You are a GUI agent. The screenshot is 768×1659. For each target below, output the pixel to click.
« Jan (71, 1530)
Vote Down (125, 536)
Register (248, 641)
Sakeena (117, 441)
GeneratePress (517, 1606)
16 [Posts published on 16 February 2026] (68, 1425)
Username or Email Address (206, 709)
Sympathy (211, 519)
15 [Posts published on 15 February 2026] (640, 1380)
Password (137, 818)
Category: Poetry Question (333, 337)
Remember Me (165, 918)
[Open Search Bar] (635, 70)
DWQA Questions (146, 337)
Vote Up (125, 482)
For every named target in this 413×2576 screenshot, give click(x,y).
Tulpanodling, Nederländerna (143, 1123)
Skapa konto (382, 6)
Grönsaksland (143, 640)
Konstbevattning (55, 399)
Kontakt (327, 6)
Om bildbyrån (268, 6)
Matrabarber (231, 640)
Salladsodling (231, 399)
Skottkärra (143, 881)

> [Aim of the exercise] Set out every line of the listing above as a numbered list, leaving out any blank lines.

> [Result]
1. You are a GUI agent. The screenshot is 768×1659. For each target below, output the pixel to click.
2. « Jan (71, 1530)
3. Vote Down (125, 536)
4. Register (248, 641)
5. Sakeena (117, 441)
6. GeneratePress (517, 1606)
7. 16 [Posts published on 16 February 2026] (68, 1425)
8. Username or Email Address (206, 709)
9. Sympathy (211, 519)
10. 15 [Posts published on 15 February 2026] (640, 1380)
11. Password (137, 818)
12. Category: Poetry Question (333, 337)
13. Remember Me (165, 918)
14. [Open Search Bar] (635, 70)
15. DWQA Questions (146, 337)
16. Vote Up (125, 482)
17. For every named target in this 413×2576 screenshot, give click(x,y).
18. Tulpanodling, Nederländerna (143, 1123)
19. Skapa konto (382, 6)
20. Grönsaksland (143, 640)
21. Konstbevattning (55, 399)
22. Kontakt (327, 6)
23. Om bildbyrån (268, 6)
24. Matrabarber (231, 640)
25. Salladsodling (231, 399)
26. Skottkärra (143, 881)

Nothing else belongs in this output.